■ Instruction
Present every line of all the records below as a numbered list, skipping any blank lines. Leave the pictures out of your answer.

■ Excerpted records

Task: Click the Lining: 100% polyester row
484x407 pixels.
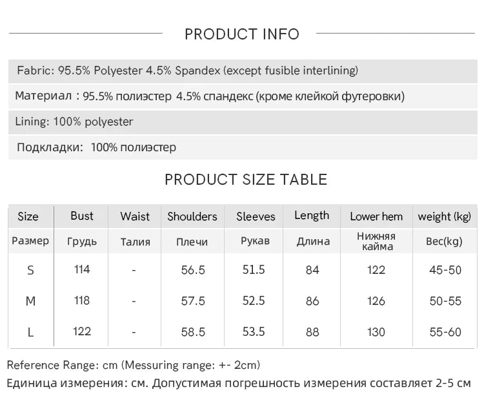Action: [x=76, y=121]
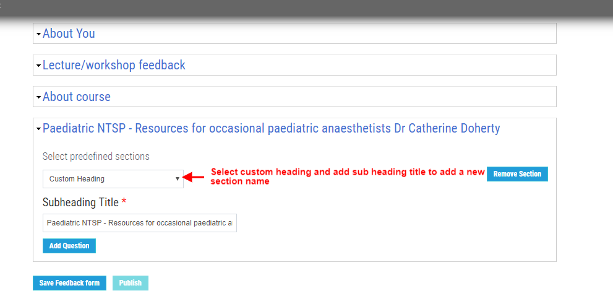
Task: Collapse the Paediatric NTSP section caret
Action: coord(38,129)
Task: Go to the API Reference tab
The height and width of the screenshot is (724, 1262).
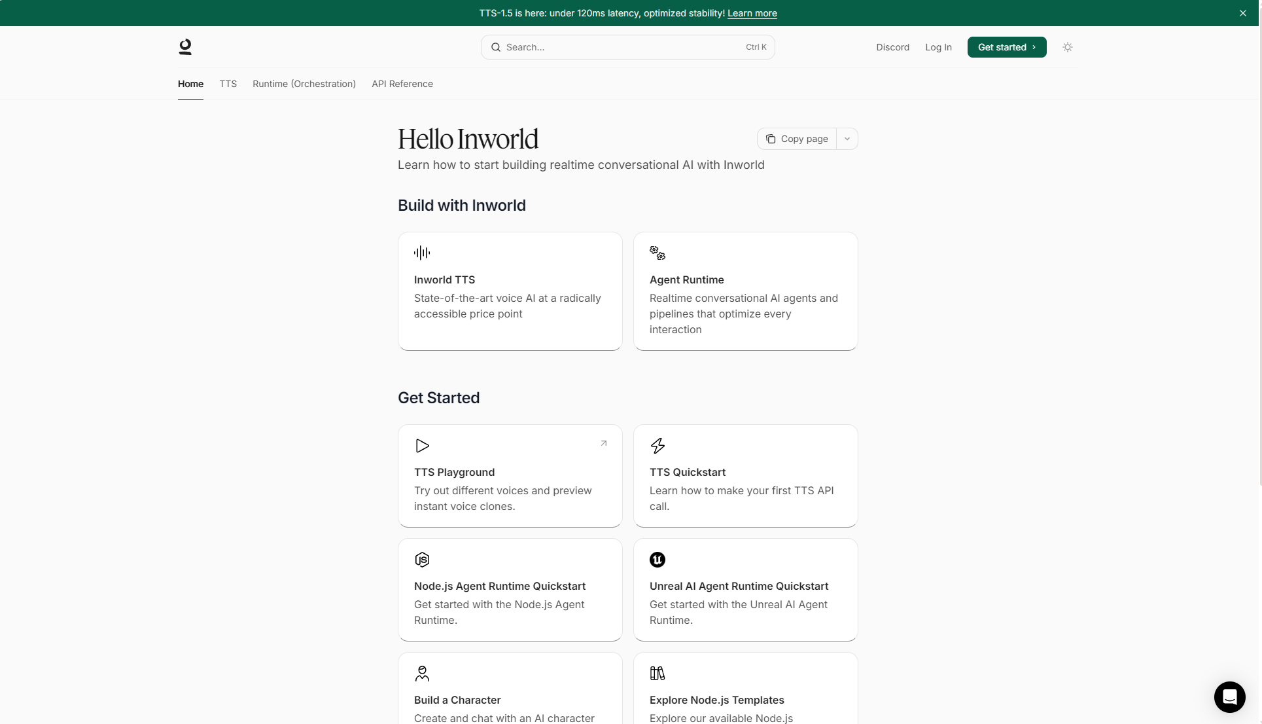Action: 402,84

■ The reply
1. Task: Click the Lining: 100% polyester row
2. 484x407 pixels.
3. Action: [x=76, y=121]
4. Task: Collapse the Paediatric NTSP section caret
5. Action: coord(38,129)
6. Task: Go to the API Reference tab
7. The height and width of the screenshot is (724, 1262).
8. Action: 402,84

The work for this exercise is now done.